» **Given task**: Transcribe the passage on queue congestion handling from "Subsequently, the forwarder" to "850 is thus concluded.".

» **Passage to read**:
● ● ● ● ● ● ●

Subsequently, the forwarder 40 sends a request for an update for the same queue to the queuing device 70 over CNIB 31 (FIG. 3) (S856). In response to the request, the queuing device 70 will send a unit of information 110 including congestion state and discard probability information for a requested or trolled queue (row 118 of FIG. 7). The unit of information will also include the congestion state and discard probability information in respect of the queue(s) to/from which queuing device 70 has most recently enqueued/dequeued a packet (rows 114, 116 of FIG. 7) as well as aggregate congestion level information 120. The unit of information 110, which is sent over CNIB 31 in the reverse direction, is received by the upstream device 30 (S858). The upstream device 30 then stores the received information into the appropriate fields of “shadow” memory 54. Operation 850 is thus concluded.
Referring now to FIG. 9A, operation 900 at the queuing device 70 for processing packets is illustrated for a single exemplary packet. Initially, the packet forwarded from the upstream device 30 (in S828, above) is received by the queuing device 70 (S902) over data bus 32. If the discard check flag in the packet header is clear (S904), the queueing device engages in traditional layer 2 traffic management processing, which may have the effect of discarding the packet (S906). Assuming the packet is not discarded, the queue ID is read from field 104 of the packet (FIG. 6) to determine the ID of the queue 72 (FIG. 5) of queuing device 70 into which the packet is enqueueable (S908), and the packet is enqueued into the identified queue (S910). Subsequently, dequeuing of the packet from the identified queue and transmission of the packet over link 22 f is scheduled by the scheduler 74. Finally, the congestion state information 84-a to 84-b, discard probability information 84-c and aggregate congestion level information 86 is recomputed to reflect recent enqueuing/dequeuing of packets and stored in memory 82 (S912). Operation 900 is thus concluded.

● ● ● ● ● ● ●

» **Raw records**:
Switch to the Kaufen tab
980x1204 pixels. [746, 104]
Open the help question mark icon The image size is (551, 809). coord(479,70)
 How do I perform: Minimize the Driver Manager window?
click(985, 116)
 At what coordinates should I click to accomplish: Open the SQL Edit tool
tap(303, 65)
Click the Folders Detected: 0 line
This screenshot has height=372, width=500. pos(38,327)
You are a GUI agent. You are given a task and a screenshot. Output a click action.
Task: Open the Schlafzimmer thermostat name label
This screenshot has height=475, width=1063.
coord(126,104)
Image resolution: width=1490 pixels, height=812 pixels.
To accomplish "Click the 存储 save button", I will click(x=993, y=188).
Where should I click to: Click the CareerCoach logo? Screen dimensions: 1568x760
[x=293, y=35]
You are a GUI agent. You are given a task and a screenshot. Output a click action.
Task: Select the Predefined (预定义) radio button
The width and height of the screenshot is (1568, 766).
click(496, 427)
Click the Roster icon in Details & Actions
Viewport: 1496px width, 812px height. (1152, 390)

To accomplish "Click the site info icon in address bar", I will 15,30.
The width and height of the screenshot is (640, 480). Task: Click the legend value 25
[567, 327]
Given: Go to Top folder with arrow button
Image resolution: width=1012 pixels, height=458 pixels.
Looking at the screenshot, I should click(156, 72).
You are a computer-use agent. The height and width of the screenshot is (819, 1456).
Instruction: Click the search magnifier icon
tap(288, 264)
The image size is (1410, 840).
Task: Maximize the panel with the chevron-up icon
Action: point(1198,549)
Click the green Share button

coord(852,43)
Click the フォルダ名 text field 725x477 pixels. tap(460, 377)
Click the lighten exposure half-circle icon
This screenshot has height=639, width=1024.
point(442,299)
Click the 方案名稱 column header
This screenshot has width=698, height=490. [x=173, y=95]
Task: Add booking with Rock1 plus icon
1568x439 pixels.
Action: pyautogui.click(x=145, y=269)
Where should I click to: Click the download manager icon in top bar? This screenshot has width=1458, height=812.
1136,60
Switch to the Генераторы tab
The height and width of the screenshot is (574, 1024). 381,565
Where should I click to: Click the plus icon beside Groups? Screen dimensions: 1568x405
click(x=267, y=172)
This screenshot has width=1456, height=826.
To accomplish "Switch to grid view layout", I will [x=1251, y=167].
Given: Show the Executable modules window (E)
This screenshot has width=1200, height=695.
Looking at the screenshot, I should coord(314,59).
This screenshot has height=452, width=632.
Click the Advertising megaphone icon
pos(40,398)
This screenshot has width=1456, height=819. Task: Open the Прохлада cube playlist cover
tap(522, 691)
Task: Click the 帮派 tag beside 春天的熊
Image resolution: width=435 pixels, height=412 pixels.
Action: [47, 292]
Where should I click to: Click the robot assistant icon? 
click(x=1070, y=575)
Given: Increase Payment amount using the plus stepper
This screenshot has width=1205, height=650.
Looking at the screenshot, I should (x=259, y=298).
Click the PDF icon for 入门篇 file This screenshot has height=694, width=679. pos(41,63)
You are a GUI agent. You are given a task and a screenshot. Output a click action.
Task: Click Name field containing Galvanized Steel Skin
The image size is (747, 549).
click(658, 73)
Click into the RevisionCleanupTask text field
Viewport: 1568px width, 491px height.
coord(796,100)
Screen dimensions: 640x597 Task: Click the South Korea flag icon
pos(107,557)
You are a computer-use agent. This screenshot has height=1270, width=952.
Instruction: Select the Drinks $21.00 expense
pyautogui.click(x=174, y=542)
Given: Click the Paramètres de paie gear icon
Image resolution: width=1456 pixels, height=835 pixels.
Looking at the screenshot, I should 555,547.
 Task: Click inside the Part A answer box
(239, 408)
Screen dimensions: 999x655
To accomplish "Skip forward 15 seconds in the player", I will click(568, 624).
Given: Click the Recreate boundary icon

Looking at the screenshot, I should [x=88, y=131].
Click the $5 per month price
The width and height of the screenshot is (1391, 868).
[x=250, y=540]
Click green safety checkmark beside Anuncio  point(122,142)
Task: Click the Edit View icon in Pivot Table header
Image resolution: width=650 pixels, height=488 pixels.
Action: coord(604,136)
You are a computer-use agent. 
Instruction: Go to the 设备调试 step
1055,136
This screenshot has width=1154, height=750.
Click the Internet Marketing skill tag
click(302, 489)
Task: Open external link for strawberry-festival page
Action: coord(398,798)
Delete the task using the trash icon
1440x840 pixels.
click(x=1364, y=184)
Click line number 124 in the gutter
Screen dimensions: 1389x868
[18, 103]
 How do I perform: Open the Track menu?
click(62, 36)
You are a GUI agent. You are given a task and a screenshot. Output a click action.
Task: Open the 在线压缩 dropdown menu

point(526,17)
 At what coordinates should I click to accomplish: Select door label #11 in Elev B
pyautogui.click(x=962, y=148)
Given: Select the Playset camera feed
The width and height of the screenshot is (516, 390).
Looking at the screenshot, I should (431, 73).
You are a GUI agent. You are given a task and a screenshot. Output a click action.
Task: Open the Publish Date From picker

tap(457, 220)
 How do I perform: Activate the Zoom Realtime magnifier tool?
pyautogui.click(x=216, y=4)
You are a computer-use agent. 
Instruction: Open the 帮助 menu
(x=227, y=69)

● ● ● ● ● ● ●

» **Result of the task**:
Subsequently, the forwarder 40 sends a request for an update for the same queue to the queuing device 70 over CNIB 31 (FIG. 3) (S856). In response to the request, the queuing device 70 will send a unit of information 110 including congestion state and discard probability information for a requested or trolled queue (row 118 of FIG. 7). The unit of information will also include the congestion state and discard probability information in respect of the queue(s) to/from which queuing device 70 has most recently enqueued/dequeued a packet (rows 114, 116 of FIG. 7) as well as aggregate congestion level information 120. The unit of information 110, which is sent over CNIB 31 in the reverse direction, is received by the upstream device 30 (S858). The upstream device 30 then stores the received information into the appropriate fields of “shadow” memory 54. Operation 850 is thus concluded.